Allo Spazio Bunker la proiezione del documentario sul ‘Caso Moro’.
Tra i grandi misteri italiani, il caso Moro è da più di quarant’anni uno dei più controversi e dibattuti. Secondo diverse tesi, dietro la morte del leader della DC ucciso dalle Brigate Rosse il 9 maggio 1978 ci sarebbero la regia e il coinvolgimento diretto dei servizi segreti americani, del Mossad, del Kgb, decisi a contrastare il compromesso storico tra democristiani e comunisti.
Ripercorre la tesi del complotto orchestrato dagli Usa e dalla Nato il documentario “Com’è nato un golpe – Il caso moro” di Tommaso Cavallini, che l’associazione culturale Meridiano Zero propone in visione gratuita giovedì 2 dicembre alle 20.30 nello Spazio Bunker di via Porcellana 17/A a Sassari.

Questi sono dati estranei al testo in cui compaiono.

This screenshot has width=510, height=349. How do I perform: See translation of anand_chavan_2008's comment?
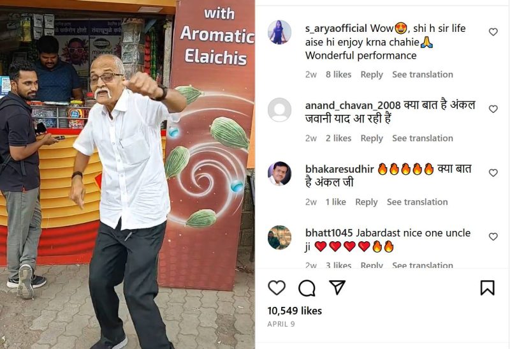(x=422, y=138)
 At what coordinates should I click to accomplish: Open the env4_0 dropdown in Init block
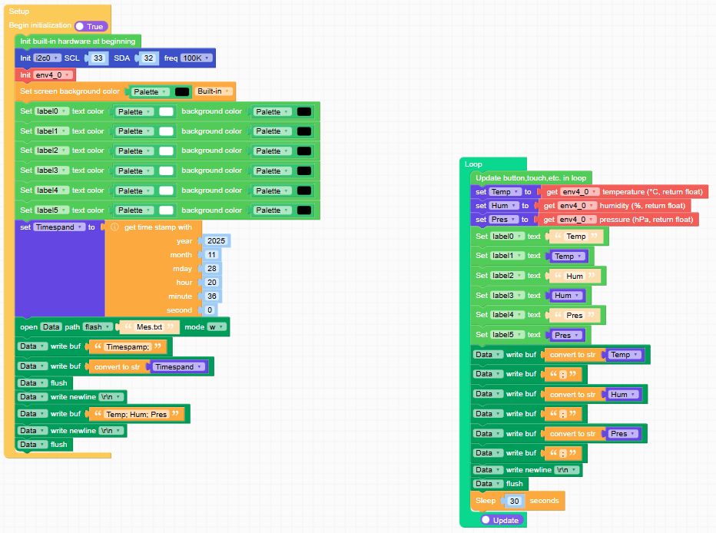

Il documentario, che sarà presentato da Cristian Premuselli, ripercorre le ultime fasi della vita politica del Presidente della Democrazia Cristiana, dal viaggio negli States del 1974 fino al rapimento, alla prigionia e all’uccisione del 9 maggio 1978. Una narrazione condotta dal senatore Sergio Flamigni, dall’ex magistrato Carlo Palermo, da giornalisti e autori come Marcello Altamura, Rita Di Giovacchino e Carlo D’Adamo, che si contrappone al “Memoriale Morucci”: portando una nuova analisi balistica, un filmato inedito che svela la targa di un’auto presente in via Fani e di cui le indagini non hanno mai tenuto conto e la fonte “Beirut2”, intervistata da Carlo Palermo, che riferisce di una foto scattata a Moro in un cortile durante la prigionia.
Secondo la ricostruzione del film, l’agguato di via Fani, sarebbe “una guerra non convenzionale che vede anche la presenza di un berretto verde statunitense. Un vero golpe orchestrato dagli Usa e dalla NATO, con l’aiuto di apparati occulti e i servizi segreti dei maggiori Paesi Europei, per dare un colpo mortale alla democrazia e alla Costituzione italiana. La sequela di false informazioni fatte circolare dai brigatisti – con la regia del Sisde e settori della destra Dc – e i nuovi dati acquisiti, dimostrano che Moro durante i 55 giorni del sequestro non è mai stato custodito dai brigatisti e che vi sono state più prigioni in cui è stato detenuto“.